Occasionally someone asks us how to download the entire IF Archive at once.
Currently the only supported answer is to use a web-scraping tool based on the public index pages or Master-Index.xml. I know from our bandwidth usage that people sometimes do this.
As an experiment, I have created a single-file download source. For information about how to get it, read this page.
I plan to update that download weekly.
(The experiment is (a) does this reduce scraping of the main Archive server? And (b) how much does it wind up costing us in AWS hosting fees? I’ll report back in a couple of month.)
I appreciate what you did, truly, but I’m not about to download 30GB worth in one sitting. In fact, I keep thinking that anything over 500MB is rather stiff. I’ve downloaded 6GB zip files before and the experience were always unpleasant, regardless of my available bandwidth.
Any chance of splitting the zip files to their top most directories? There are directories that I want to download wholesale, but not all of them!
Actually, depending on the directory, it may even make sense to split the subdirectory further, as well as providing a “new file addition” so people can just download them monthly and be up to date.
It’s safe to say that if you’ve never tried to figure out how to download every Archive file with a script, you’re not the target audience for this announcement.

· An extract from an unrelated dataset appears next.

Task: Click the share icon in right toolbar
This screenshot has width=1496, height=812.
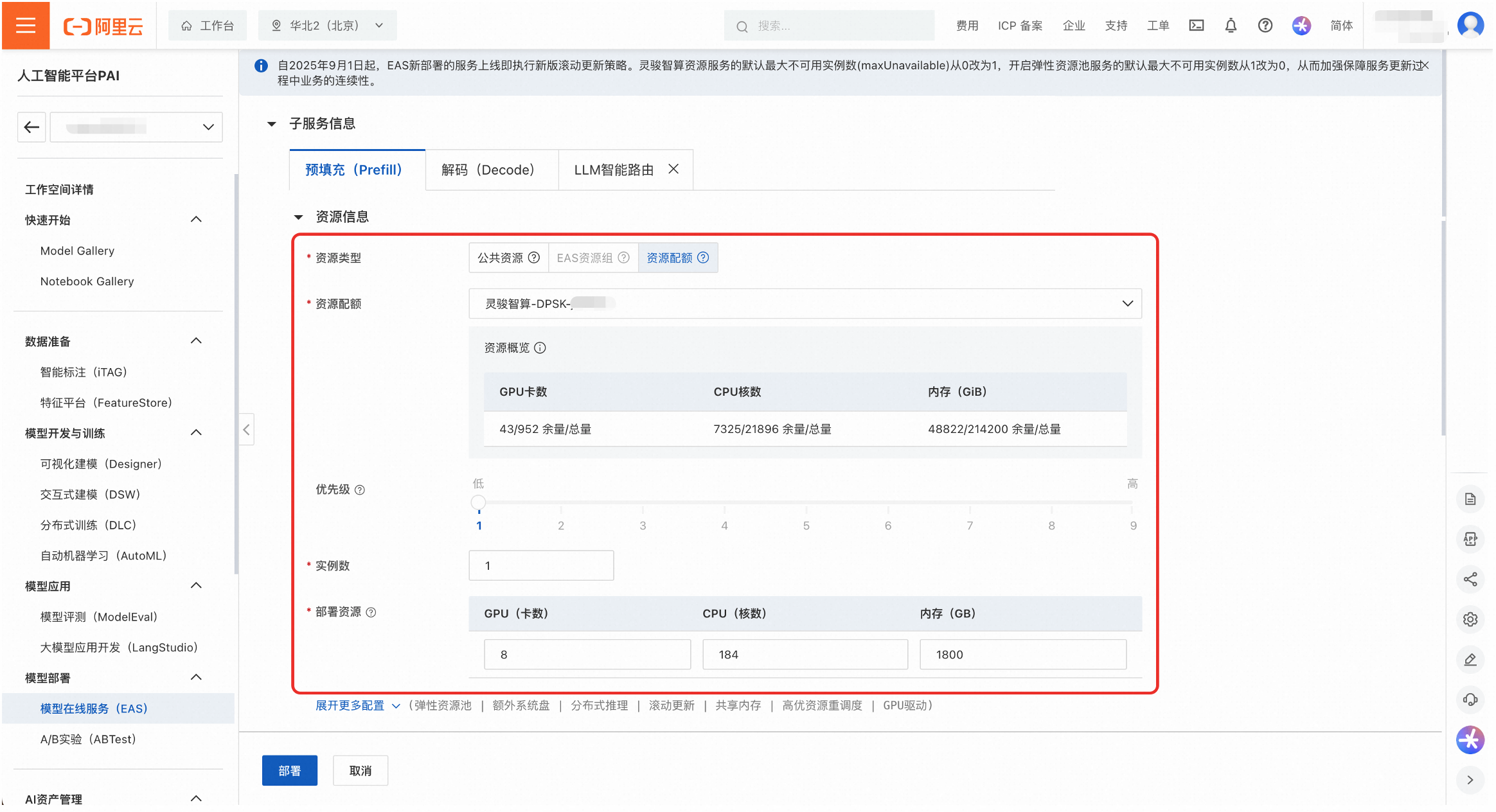Action: (x=1470, y=579)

That wouldn’t change much, as /games would be on the high side of 25 gigabytes by itself.
I don’t want to get into trying to guess what subsets people want. That really is a job for a scraping script. “Recent files” is possibly a workable idea, though – thanks.
Rsync may be overkill if done regularly by a lot of people. Maybe those who download the whole site can be persuaded to open up their site as mirrors?

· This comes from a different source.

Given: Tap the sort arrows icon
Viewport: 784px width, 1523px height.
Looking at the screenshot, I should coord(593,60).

Maybe monthly patches (diff) is desirable? I don’t know how non-unix users are going to cope, though. Diff and patch may not be standard commands in Windows or iOS.

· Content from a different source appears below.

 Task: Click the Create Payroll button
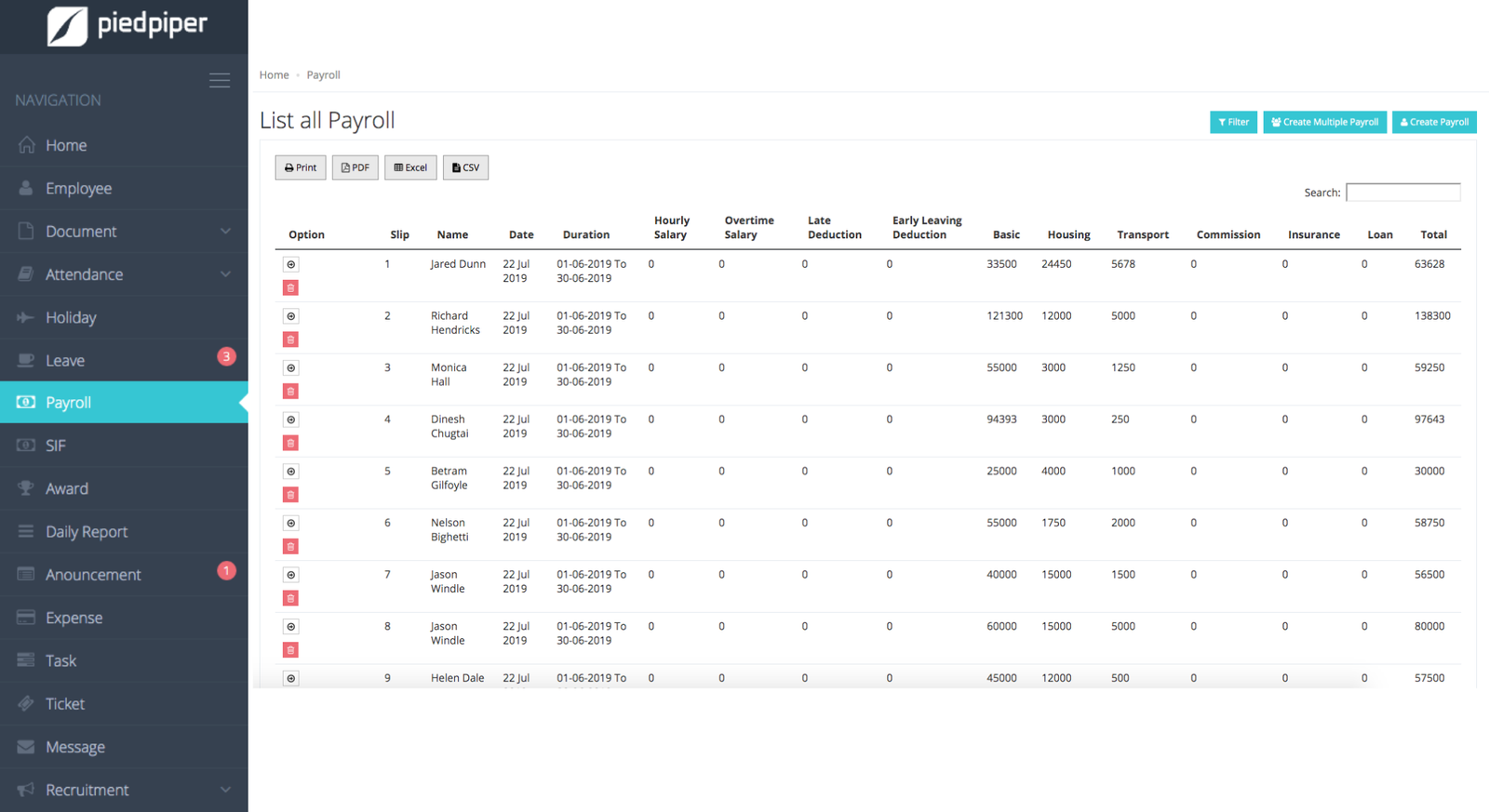tap(1434, 122)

MacOS and Linux come with rsync installed. Windows can install it via WSL or the Chocolatey package manager.
The nice thing about rsync is that it’s incremental. For example, this command will download all the files in games/zcode:
rsync -a rsync://rsync.ifarchive.org/if-archive/games/zcode destdir
It takes about 70 seconds the first time you run it. After that, destdir has the files, so if you re-run the command, it only downloads changed or new files. If nothing has changed, the command determines this and exits immediately.